Copy out the lines of the data below verbatim, starting at the line containing "Non-wovens (industrial fibres) (94, 112)" and ending with the line containing "PARK [menuitem] (840, 82)", both included.
=== Working data ===
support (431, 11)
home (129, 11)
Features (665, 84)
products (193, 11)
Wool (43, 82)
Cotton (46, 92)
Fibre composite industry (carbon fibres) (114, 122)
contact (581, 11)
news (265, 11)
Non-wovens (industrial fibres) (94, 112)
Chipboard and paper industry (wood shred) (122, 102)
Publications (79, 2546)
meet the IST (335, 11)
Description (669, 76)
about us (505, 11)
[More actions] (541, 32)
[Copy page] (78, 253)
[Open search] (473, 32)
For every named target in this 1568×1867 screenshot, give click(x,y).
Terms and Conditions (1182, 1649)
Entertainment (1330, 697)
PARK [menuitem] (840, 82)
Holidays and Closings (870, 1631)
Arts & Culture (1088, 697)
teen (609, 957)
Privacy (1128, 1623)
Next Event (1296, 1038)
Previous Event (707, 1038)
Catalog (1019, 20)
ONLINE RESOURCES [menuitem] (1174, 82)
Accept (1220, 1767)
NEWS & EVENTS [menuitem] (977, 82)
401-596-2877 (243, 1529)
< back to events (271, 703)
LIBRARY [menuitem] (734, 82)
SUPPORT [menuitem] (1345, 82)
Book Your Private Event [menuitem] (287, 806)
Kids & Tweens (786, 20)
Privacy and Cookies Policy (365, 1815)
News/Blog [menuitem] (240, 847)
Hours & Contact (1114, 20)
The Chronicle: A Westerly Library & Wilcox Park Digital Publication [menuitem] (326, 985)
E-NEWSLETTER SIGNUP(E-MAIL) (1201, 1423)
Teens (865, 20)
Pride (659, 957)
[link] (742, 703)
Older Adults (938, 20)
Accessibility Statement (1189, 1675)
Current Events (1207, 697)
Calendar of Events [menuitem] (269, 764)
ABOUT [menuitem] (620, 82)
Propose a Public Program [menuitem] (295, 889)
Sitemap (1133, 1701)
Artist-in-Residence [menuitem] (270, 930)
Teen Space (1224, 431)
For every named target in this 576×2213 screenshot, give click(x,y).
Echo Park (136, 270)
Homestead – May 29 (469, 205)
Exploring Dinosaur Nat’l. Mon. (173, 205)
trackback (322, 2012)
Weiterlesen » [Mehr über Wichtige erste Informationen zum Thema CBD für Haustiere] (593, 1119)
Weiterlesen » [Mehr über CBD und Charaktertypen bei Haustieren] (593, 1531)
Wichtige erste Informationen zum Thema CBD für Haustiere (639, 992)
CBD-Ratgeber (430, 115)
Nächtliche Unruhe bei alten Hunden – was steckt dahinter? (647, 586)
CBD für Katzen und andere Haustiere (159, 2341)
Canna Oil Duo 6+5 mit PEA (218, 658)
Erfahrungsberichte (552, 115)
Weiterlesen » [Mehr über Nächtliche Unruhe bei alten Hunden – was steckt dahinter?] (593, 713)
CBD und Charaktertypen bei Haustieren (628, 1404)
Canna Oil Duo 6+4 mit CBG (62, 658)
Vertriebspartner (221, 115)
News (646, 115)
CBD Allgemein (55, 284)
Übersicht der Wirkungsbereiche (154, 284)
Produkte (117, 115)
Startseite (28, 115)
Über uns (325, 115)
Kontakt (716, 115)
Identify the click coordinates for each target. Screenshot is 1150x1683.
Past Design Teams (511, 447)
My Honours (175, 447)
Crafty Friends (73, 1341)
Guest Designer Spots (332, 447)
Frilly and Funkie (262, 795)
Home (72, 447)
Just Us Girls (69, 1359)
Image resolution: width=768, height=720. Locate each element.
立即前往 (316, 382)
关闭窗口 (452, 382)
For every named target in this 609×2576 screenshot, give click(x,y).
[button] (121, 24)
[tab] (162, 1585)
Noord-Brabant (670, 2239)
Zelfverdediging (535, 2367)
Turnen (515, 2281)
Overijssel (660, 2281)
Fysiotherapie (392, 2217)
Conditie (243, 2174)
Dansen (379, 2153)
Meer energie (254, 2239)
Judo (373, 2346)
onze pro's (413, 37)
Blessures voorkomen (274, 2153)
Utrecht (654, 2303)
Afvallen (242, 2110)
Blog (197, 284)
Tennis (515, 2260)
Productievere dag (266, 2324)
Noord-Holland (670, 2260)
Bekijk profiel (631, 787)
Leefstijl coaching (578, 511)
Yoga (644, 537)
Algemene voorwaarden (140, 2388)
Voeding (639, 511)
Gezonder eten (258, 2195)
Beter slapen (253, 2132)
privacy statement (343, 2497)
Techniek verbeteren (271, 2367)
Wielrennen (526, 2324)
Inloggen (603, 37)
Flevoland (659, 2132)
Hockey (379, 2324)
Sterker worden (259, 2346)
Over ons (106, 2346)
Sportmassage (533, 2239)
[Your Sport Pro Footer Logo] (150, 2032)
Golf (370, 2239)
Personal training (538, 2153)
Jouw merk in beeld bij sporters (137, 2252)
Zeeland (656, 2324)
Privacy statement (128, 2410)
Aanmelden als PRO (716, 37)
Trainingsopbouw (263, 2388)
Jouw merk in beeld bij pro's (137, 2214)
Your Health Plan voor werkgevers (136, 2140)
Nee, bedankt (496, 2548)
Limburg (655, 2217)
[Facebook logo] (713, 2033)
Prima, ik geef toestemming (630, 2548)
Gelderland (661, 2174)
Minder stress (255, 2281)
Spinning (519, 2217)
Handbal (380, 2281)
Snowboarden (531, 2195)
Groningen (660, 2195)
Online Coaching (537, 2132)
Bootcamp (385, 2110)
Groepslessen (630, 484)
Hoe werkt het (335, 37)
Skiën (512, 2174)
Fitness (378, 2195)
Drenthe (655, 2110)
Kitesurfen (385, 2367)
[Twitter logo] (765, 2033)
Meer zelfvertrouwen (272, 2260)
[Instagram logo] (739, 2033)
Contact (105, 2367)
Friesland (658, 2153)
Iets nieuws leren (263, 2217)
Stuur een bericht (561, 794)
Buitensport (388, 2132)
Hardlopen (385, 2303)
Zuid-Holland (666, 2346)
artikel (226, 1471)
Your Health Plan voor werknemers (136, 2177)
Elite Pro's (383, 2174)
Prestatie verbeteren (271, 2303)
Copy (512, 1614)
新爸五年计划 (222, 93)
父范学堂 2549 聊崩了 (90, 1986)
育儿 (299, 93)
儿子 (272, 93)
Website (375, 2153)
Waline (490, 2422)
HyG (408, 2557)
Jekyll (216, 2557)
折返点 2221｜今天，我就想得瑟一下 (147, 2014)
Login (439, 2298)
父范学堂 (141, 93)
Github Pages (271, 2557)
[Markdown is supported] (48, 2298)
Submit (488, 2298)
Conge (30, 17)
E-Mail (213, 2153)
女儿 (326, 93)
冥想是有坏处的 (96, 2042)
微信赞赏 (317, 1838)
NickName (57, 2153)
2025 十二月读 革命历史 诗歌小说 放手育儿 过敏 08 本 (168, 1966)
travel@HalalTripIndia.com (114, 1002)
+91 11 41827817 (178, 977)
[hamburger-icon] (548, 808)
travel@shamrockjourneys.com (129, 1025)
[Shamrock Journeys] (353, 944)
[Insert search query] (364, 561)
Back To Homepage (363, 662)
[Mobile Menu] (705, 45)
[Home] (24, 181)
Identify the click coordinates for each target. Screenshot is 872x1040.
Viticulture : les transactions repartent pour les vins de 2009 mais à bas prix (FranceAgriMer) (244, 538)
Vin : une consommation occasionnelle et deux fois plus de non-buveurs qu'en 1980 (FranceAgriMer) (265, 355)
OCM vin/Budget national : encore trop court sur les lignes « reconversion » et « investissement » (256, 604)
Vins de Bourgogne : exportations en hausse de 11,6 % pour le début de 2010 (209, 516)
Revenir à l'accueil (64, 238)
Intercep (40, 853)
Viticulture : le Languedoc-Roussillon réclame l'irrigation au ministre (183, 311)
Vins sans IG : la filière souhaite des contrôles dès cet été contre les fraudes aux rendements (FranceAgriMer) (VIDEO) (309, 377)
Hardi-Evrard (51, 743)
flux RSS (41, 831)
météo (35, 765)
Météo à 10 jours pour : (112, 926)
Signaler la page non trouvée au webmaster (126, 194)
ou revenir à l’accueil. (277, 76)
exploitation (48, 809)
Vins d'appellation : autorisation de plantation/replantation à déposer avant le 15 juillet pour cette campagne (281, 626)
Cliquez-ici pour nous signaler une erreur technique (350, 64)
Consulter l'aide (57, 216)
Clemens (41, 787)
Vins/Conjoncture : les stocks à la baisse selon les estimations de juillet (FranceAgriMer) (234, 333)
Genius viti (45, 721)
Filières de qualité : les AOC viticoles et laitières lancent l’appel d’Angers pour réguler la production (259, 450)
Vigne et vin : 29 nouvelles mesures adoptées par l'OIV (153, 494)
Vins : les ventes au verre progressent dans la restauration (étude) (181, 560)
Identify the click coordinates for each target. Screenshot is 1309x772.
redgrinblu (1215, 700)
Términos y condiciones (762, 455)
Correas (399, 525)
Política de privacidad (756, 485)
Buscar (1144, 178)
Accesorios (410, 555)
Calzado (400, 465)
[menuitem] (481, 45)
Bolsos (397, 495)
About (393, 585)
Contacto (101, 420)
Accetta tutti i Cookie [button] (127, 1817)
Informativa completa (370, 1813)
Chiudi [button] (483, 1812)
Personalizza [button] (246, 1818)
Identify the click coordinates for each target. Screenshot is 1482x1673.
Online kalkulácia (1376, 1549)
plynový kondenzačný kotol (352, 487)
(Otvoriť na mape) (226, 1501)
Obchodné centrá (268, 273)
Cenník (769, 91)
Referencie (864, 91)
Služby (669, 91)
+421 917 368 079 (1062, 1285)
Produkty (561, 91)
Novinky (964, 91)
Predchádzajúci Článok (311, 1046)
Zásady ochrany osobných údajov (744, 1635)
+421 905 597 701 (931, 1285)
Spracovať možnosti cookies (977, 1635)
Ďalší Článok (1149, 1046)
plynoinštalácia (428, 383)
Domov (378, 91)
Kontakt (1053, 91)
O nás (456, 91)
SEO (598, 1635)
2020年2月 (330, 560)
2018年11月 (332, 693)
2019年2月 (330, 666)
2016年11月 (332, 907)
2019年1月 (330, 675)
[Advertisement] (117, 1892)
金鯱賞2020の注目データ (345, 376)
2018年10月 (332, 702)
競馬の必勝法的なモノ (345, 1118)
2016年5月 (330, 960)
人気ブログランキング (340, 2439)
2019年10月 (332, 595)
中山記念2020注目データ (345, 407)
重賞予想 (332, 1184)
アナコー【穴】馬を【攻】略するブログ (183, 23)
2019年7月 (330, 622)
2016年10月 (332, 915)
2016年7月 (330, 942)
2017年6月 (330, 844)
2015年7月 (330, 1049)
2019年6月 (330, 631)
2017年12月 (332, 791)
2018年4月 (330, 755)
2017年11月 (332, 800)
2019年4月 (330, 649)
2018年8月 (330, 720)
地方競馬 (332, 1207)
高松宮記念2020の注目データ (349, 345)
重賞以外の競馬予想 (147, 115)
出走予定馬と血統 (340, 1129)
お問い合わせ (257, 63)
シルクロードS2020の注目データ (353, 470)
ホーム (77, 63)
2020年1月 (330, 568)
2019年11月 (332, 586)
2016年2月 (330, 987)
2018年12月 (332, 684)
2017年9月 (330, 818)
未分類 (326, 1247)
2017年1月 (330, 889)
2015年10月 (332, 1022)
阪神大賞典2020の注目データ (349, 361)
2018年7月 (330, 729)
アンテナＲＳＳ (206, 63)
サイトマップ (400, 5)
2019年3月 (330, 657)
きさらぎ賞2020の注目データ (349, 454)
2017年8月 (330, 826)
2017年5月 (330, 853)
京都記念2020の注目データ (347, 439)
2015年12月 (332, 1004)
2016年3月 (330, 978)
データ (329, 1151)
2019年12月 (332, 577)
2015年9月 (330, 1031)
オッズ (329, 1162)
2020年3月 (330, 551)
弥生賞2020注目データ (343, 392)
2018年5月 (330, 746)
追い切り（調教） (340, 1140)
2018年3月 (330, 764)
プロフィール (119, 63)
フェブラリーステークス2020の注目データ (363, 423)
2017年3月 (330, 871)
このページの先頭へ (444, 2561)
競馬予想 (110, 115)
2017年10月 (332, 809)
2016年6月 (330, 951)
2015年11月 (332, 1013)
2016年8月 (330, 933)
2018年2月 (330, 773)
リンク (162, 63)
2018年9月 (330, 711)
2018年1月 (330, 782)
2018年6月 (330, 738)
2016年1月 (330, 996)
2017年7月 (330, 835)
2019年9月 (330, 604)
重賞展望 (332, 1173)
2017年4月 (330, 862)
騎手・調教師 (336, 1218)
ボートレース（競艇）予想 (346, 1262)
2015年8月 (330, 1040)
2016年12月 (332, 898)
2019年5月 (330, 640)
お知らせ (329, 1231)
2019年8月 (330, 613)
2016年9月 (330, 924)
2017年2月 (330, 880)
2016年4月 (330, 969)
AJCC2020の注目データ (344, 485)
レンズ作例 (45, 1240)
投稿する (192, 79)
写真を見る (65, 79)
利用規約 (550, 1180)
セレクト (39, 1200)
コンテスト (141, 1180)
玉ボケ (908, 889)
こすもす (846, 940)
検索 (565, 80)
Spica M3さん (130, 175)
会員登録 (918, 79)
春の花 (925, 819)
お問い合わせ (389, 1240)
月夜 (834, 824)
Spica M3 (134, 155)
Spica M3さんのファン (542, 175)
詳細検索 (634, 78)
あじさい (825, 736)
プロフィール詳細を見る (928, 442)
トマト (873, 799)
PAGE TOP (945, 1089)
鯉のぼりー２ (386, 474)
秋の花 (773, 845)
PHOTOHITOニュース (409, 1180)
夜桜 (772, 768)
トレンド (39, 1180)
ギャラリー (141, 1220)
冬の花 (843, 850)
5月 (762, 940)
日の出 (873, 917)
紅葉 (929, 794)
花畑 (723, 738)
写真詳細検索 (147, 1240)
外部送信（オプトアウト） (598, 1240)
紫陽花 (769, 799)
===
### [Exercise answer]
Non-wovens (industrial fibres) (94, 112)
Chipboard and paper industry (wood shred) (122, 102)
Publications (79, 2546)
meet the IST (335, 11)
Description (669, 76)
about us (505, 11)
[More actions] (541, 32)
[Copy page] (78, 253)
[Open search] (473, 32)
For every named target in this 1568×1867 screenshot, give click(x,y).
Terms and Conditions (1182, 1649)
Entertainment (1330, 697)
PARK [menuitem] (840, 82)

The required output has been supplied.